- [Your objective]: Below are the records. How many of their lines contain "will"? Give only the number.

- [Collected data entries]:

------------------------------------------------------------

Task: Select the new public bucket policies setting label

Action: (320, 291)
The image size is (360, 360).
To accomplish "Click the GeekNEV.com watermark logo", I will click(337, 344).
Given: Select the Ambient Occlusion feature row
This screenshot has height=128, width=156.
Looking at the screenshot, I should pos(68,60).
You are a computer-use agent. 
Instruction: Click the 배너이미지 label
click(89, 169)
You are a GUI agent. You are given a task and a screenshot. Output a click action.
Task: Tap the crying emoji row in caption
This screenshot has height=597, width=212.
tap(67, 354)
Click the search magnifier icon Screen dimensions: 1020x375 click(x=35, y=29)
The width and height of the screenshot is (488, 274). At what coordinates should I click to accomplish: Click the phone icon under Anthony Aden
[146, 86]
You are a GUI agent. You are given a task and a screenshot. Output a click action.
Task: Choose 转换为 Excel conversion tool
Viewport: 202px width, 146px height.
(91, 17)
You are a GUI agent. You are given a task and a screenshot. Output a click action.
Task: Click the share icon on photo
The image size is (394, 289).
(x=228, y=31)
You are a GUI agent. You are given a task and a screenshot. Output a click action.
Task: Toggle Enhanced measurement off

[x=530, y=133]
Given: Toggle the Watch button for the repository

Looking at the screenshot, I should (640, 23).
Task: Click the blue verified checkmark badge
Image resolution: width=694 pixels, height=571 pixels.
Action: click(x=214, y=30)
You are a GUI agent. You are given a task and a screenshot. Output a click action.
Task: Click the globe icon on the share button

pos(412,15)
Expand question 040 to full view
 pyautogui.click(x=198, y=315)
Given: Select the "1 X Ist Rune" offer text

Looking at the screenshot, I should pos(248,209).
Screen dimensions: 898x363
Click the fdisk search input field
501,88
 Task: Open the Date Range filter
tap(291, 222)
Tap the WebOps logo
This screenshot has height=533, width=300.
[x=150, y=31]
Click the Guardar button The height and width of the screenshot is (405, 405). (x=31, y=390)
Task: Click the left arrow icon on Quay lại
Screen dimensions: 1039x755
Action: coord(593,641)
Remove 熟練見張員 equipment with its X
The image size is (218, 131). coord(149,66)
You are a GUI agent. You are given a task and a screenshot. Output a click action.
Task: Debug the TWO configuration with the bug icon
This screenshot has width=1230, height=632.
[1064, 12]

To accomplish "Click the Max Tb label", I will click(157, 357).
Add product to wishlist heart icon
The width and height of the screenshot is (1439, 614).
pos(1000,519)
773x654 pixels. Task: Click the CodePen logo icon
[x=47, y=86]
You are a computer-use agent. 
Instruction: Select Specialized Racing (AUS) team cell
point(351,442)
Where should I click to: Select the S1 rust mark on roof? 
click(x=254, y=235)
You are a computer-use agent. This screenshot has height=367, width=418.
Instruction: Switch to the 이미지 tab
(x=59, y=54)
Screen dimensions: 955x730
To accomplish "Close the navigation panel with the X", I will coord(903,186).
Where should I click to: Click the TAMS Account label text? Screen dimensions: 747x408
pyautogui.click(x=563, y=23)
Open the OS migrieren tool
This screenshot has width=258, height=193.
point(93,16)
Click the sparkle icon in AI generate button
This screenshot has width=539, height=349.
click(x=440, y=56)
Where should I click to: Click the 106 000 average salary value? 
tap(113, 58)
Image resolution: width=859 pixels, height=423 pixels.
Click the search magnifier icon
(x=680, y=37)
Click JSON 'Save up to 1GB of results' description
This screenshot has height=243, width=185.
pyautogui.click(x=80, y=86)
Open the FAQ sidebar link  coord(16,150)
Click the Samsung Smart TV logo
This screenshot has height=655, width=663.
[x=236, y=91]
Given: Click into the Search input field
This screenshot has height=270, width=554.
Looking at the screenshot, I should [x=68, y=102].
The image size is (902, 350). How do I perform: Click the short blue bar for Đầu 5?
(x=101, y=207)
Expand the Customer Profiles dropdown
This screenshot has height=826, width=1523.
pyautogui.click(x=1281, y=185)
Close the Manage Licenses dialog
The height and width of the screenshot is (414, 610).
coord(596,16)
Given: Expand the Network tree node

------------------------------------------------------------

- [Answer to this exercise]: 3